### [Task statement]
An exact copy of the data is needed, one that excludes all pictures.
- Opening Delimiter -
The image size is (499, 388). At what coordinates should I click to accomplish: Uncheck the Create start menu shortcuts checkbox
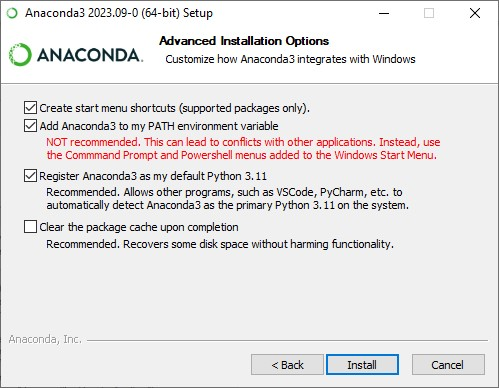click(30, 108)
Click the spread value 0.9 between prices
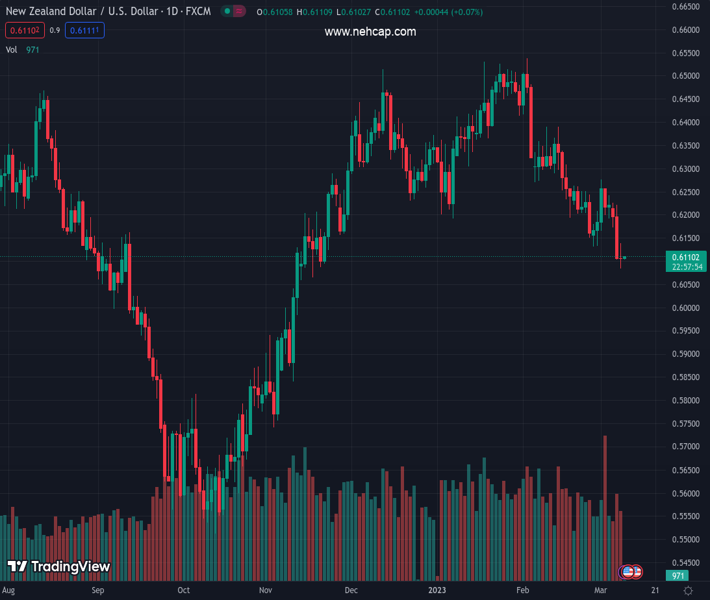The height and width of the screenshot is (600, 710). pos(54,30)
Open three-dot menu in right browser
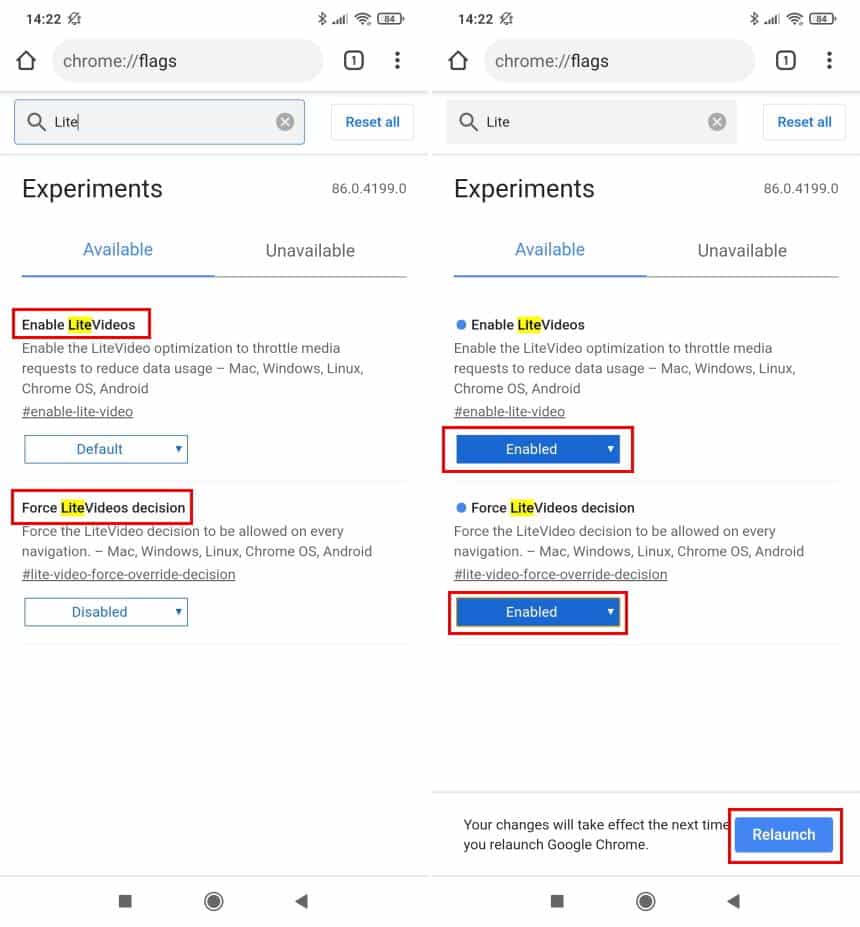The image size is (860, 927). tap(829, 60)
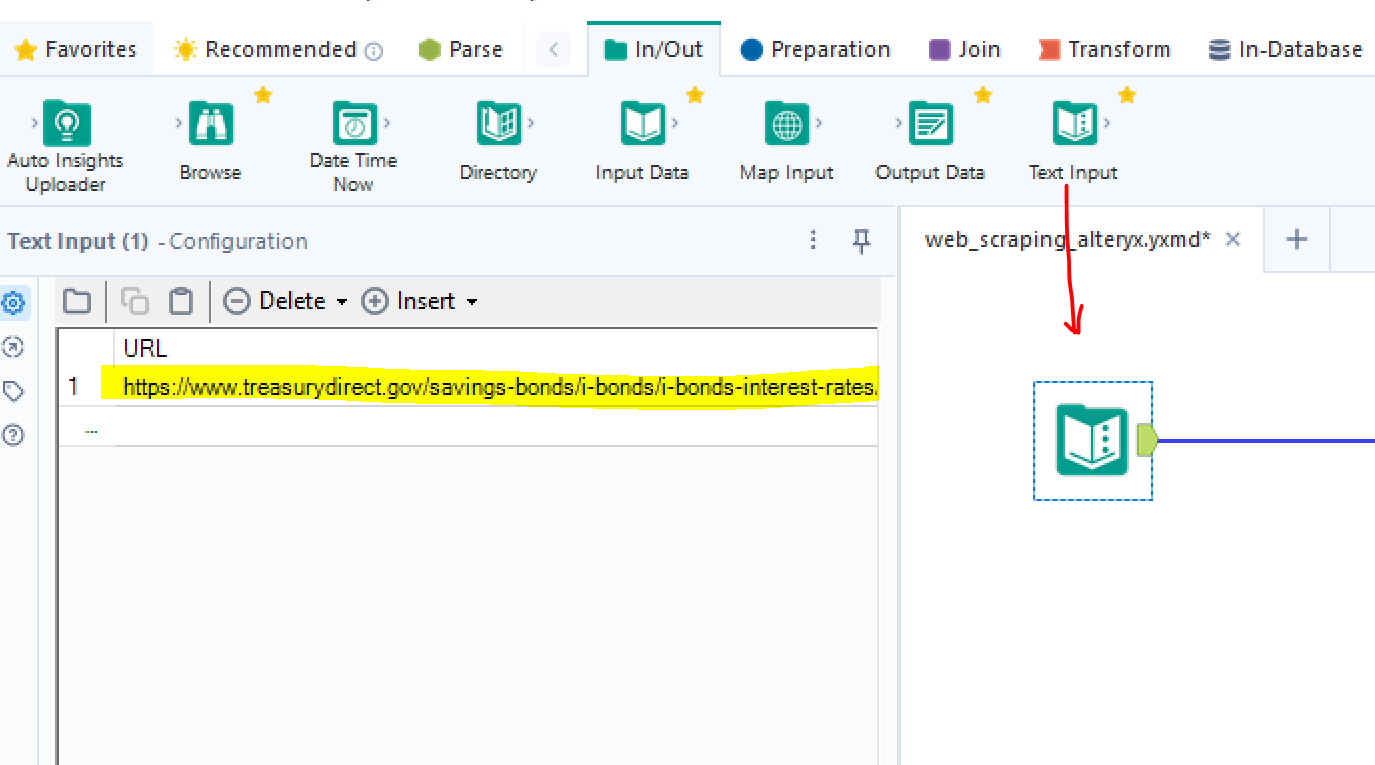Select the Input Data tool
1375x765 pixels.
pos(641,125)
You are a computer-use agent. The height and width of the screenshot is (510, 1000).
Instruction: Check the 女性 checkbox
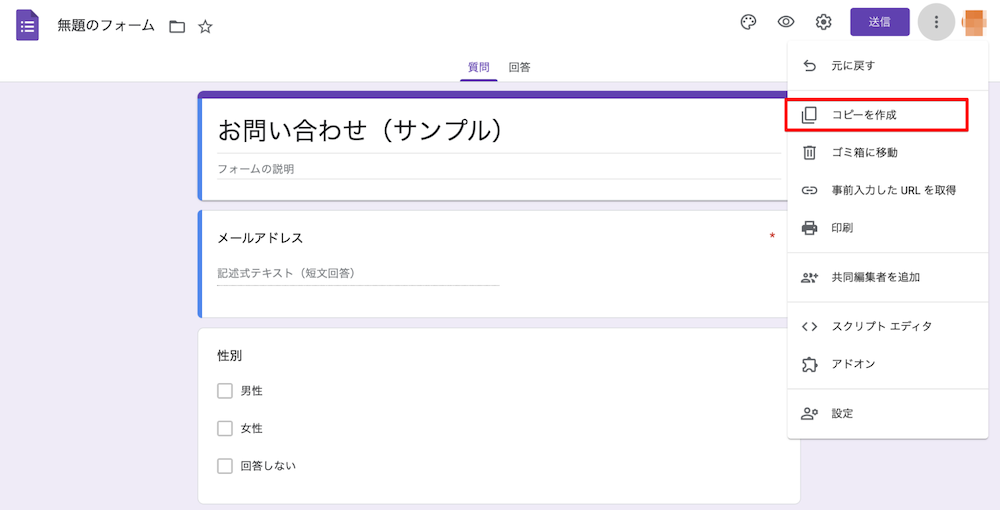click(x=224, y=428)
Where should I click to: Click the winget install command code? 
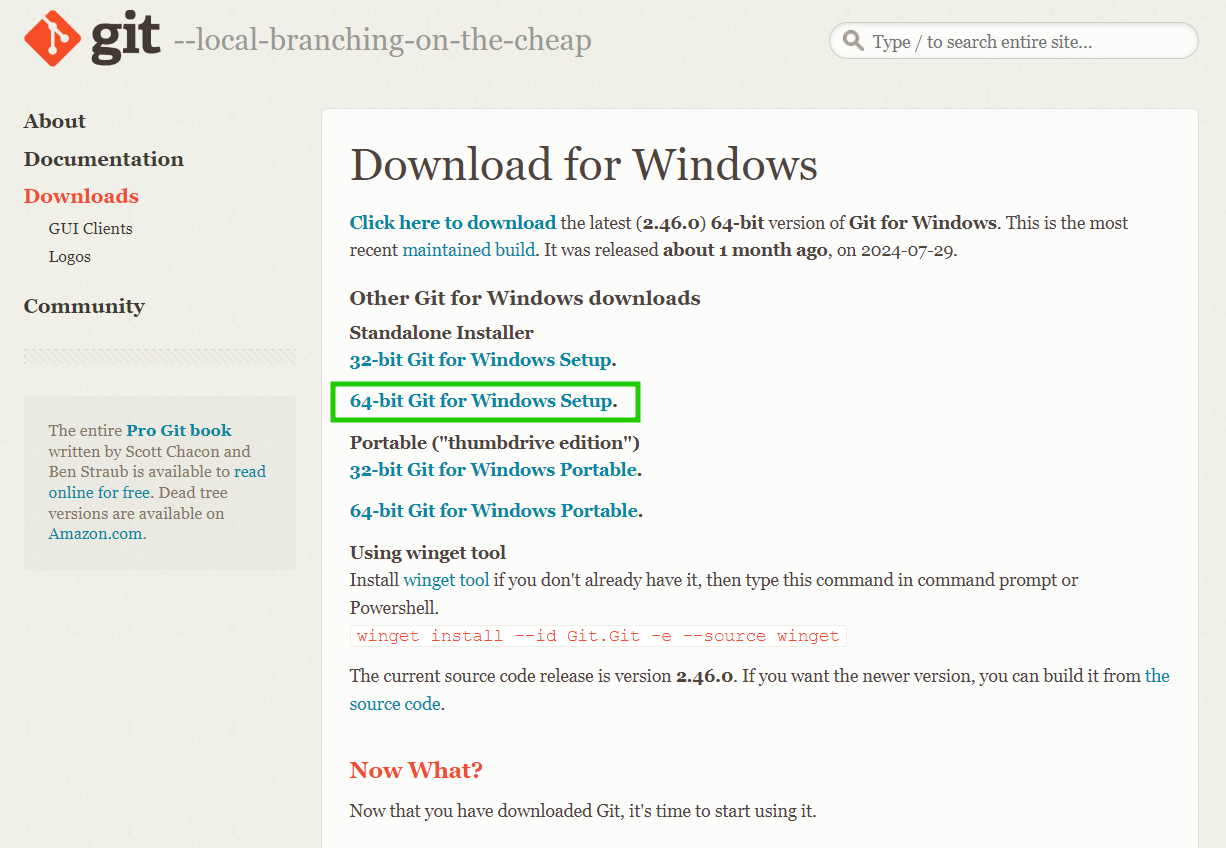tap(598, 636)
- Closing Delimiter -
### [Written solution]
The image size is (499, 388). At what coordinates should I click to accomplish: Uncheck the Create start menu shortcuts checkbox
click(30, 108)
Click the spread value 0.9 between prices
The height and width of the screenshot is (600, 710). pos(54,30)
Open three-dot menu in right browser
The image size is (860, 927). tap(829, 60)
Select the Input Data tool
1375x765 pixels.
pos(641,125)
You are a computer-use agent. The height and width of the screenshot is (510, 1000).
Instruction: Check the 女性 checkbox
click(x=224, y=428)
Where should I click to: Click the winget install command code? 
tap(598, 636)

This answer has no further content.